If 2% of the product users suffered ill efects, there would be the mother of all class action law suits against the manufacturer. If 10% of the populace uses a product, and 2% are harmed, that’s well over 400,000 people. Instead of a warning, the product should be fixed. Better ratched that down to about .02% to be realistic. Maybe lower.
But to use cigarette warnings as a example, the warnings are simply listing generally accepted facts about the likely side effects of using the product. So anyone who is considering buying the product will be aware of this information. Why is making it easier for people to make informed decisions a violation of personal responsibility?
You answered your own question. It the facts are generally known, it’s your presonal responsibility to act on thost facts. There should be no need for someone to smack you over the head with them every day. After all, how much intelligence does it take to realize that breathing smoke into your lungs on a regular basis is not good for your health?
On the other hand, what did it take to make everyone aware of that fact, really? You’d say it was common sense, but I don’t know, I wasn’t around when it became “public knowledge”, I don’t know if it was public knowledge until the Surgeon General’s warning came out.
John, I said “generally accepted” not “generally known” - the two are not synonymous. Generally accepted information is facts that a consensus of impartial experts would agree are true. But unless these facts are passed on to the public in an understandable manner, they are not generally known information.
I agree that people should have the right to use and consume products that may be hazardous to their well-being. But I can’t see how denying consumers information about the products they are buying serves any useful purpose (other than to sell the product in greater amounts).
Nemo:
How many people in the US are unaware that smoking is bad for your health? I think we can say it is “generally known”. And they didn’t learn it by reading product warning labels. They learned it from watching TV and reading magazines and in school.
You are eqauting the lack of forcing companies to discolose degative aspects of their products with denying consumers information. Those two are not at all the same. There are numerous health mags and TV shows that give consumers info about the goodness/badness of products. No one has been “denied” info if they have any inkling to find out.

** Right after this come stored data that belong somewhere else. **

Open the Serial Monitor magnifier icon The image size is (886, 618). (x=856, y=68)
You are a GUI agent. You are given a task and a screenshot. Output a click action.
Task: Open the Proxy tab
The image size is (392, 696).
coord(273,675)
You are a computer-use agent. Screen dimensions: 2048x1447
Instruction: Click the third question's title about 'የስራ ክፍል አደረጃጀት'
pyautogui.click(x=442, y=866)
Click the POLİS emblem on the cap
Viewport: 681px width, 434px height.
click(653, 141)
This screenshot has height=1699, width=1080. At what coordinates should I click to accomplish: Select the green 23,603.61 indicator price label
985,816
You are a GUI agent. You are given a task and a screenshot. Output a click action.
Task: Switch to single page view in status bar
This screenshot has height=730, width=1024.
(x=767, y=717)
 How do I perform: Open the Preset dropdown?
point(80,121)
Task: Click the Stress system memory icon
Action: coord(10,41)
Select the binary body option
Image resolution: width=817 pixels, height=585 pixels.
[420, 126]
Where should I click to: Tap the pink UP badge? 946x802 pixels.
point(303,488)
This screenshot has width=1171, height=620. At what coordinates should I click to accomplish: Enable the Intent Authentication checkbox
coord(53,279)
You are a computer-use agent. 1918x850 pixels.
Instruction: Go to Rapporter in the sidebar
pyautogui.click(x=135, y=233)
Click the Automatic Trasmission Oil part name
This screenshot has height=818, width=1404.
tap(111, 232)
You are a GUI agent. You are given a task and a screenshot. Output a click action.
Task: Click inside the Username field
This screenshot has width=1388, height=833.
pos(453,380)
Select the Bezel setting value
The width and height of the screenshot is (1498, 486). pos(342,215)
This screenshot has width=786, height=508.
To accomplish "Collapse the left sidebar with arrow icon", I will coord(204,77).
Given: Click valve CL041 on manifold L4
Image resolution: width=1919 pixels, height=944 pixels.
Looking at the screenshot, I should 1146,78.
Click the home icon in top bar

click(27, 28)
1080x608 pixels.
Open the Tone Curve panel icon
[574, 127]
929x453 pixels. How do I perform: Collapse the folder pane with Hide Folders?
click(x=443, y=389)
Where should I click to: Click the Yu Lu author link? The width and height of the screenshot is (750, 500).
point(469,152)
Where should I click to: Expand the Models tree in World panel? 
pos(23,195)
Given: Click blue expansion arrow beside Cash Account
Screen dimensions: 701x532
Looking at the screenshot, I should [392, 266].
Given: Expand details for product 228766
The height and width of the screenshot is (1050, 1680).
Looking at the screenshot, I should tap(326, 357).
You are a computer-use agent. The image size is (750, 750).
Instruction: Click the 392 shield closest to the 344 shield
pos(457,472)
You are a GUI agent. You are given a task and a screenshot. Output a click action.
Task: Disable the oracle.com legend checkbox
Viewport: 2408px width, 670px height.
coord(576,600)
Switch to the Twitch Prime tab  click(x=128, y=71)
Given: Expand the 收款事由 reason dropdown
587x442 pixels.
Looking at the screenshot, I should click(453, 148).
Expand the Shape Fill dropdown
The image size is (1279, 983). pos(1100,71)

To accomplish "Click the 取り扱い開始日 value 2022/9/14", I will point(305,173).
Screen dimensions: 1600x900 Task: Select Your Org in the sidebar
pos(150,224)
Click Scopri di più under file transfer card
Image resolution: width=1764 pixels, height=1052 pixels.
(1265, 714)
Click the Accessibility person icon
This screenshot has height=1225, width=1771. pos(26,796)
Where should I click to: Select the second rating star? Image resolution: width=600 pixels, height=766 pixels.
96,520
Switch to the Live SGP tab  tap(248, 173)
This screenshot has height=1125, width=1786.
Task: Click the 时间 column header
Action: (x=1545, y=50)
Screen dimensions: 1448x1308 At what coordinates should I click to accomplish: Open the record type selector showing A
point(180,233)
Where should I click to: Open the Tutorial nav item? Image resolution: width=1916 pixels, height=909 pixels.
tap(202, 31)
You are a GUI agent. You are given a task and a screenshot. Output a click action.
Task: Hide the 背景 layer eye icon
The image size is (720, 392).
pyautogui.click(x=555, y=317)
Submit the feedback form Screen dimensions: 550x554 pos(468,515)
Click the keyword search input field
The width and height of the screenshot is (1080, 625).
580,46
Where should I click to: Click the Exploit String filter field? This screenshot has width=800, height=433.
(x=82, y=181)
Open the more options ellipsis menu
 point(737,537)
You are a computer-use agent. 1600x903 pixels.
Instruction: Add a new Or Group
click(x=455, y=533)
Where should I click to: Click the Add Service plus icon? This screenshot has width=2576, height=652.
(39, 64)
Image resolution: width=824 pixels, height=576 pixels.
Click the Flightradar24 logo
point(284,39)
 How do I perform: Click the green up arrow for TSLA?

Damned post eating hamsters.
John, it appears we are going to disagree on this issue. I think that the most logical place to provide information, both good and bad, about a product is at the point of sale. Media information would be a poor second choice for several reasons: it’s less convenient and efficient, the media generally focuses on extreme cases rather than the routine, media information is ephemoral, and media information is subject to editorial bias.
OK. We can disagree. But I’m still right.